The goal: Increase natural dopamine production and up-regulation of Dopamine Receptors.
The hypothesis: Intake of a Dopamine Antagonist -Metoclopramide- in a very small dose (one tenth of the usual dose) will cause an increased endogenous production of dopamine and up-regulation of the D-Receptors as a response to the blockage for a short period of time ( substance half life:4-6 hours)
Based on: The principle upon which Low Dose Naltrexone works.
Possible applications: Low motivation, ADHD, Asthenia, Depression, Anxiety, Parkinson's like symptoms, any other condition associated with low dopaminergic activity.
Dose: 1mg
1/10th of the normal dose of 10 mg
I am aware that this approach is completely counter-intuitive, for it is stated that:
"Contraindications: "Metoclopramide is contraindicated in pheochromocytoma. It should be used with caution in Parkinson's disease since, as a dopamine antagonist, it may worsen symptoms.

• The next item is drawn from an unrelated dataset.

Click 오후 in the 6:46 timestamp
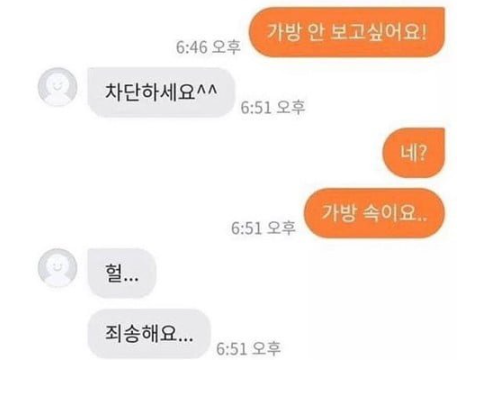This screenshot has height=413, width=482. click(226, 47)
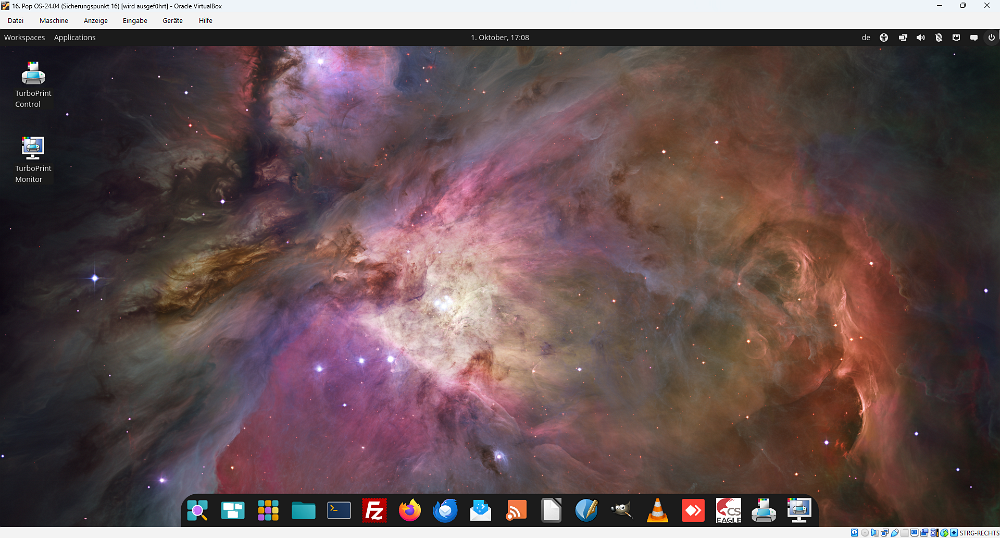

Long-term use should be avoided in patients with clinical depression as it may worsen mental state.[3] Also contraindicated with a suspected bowel obstruction.[1]
Patients with a history of ADHD, Restless legs syndrome, Hyperprolactinaemia, and Parkinson's disease should be closely monitored when using dopamine antagonists for treatment of emesis. Patients who take antipsychotics are recommended not to take metoclopramide"
However, the very same could be said for the use of Naltrexone in conditions where b-endorphins are lacking, and yet, this somewhat paradoxical mechanism of action seems to work in favor of natural increased production.
Anyone care to add before I try this non-orthodox approach?